DATA TO USE section start
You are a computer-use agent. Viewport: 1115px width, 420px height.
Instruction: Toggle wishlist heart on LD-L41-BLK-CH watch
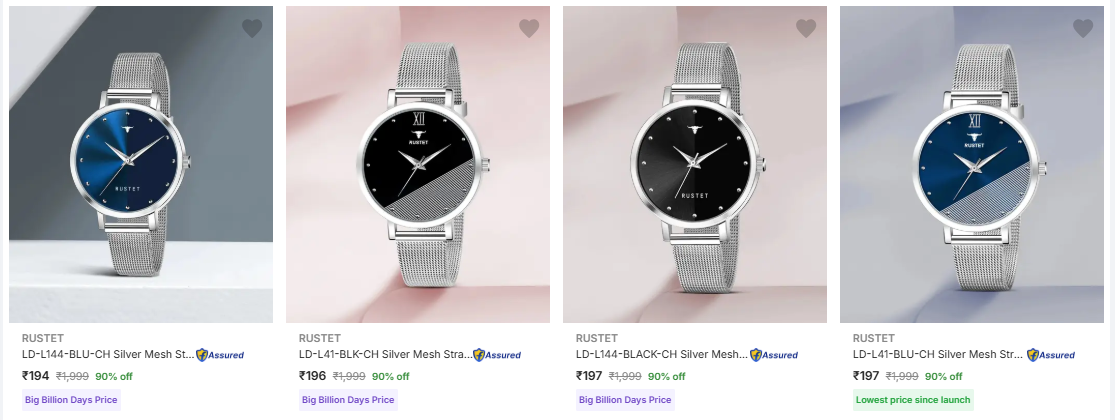[x=529, y=28]
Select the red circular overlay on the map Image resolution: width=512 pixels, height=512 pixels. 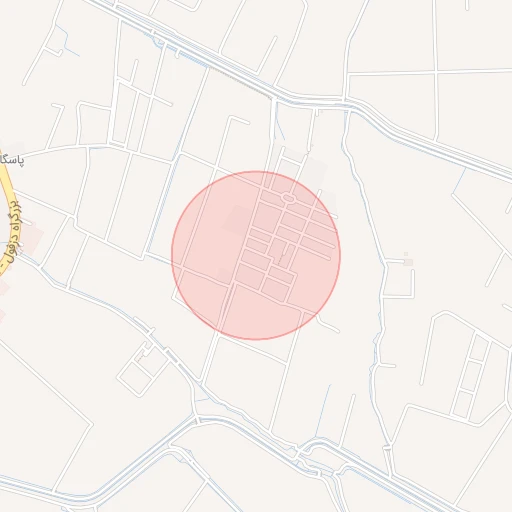pos(256,256)
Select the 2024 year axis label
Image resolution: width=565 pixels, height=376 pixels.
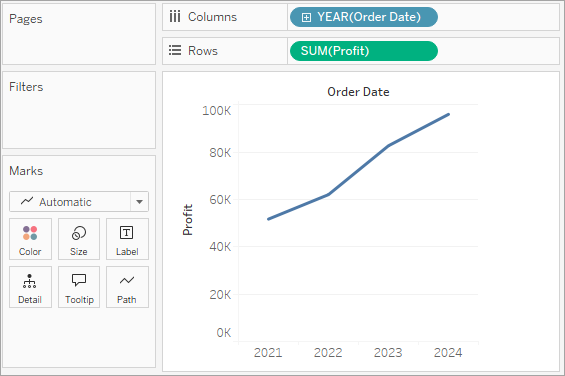click(448, 352)
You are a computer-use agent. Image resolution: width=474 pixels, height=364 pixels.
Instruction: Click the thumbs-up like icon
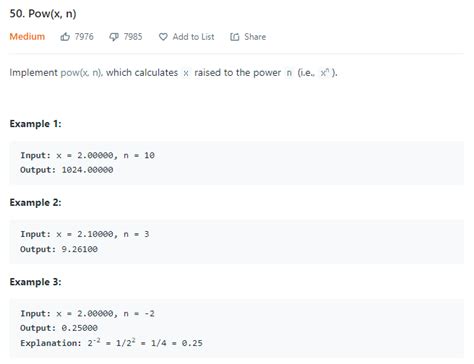[x=65, y=37]
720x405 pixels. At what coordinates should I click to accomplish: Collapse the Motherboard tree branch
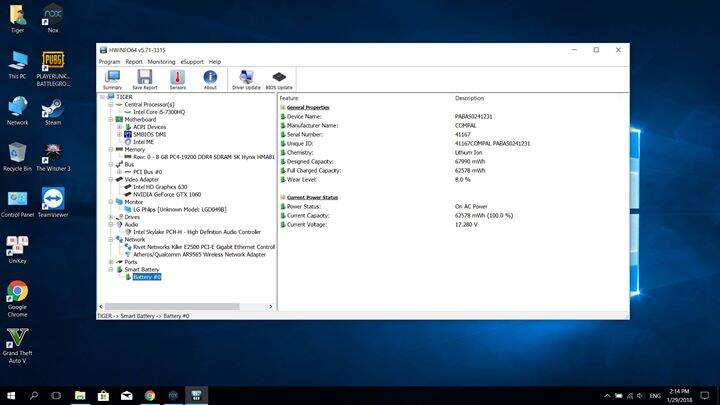[111, 119]
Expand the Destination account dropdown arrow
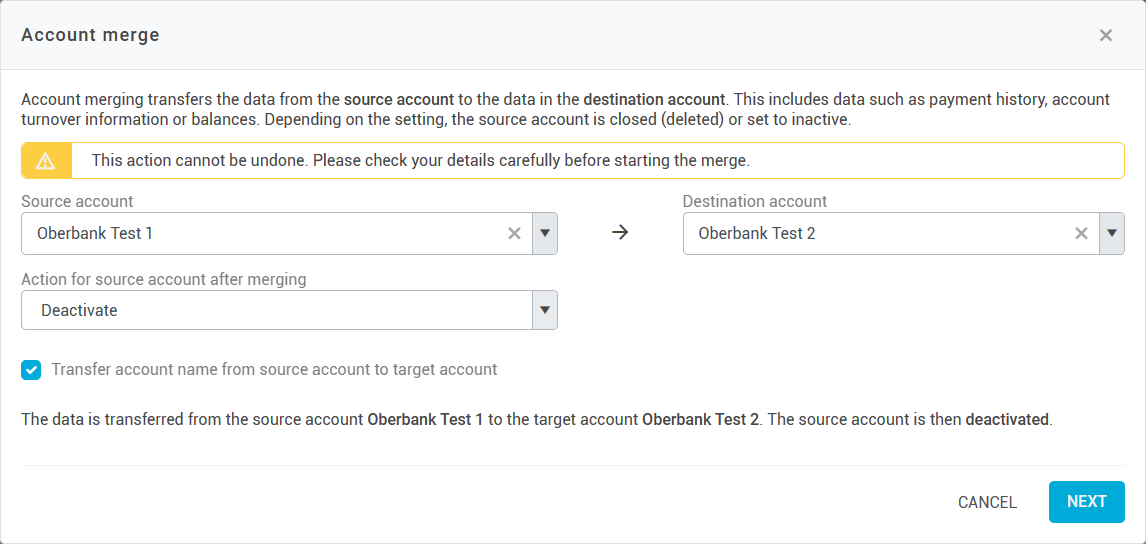 click(x=1112, y=234)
DATA TO USE section end
EXERCISE OBJECTIVE - The lines above that hold the string "agent" are to be located and copied.

TASK OUTPUT -
You are a computer-use agent. Viewport: 1115px width, 420px height.
You are a computer-use agent. Image resolution: width=474 pixels, height=364 pixels.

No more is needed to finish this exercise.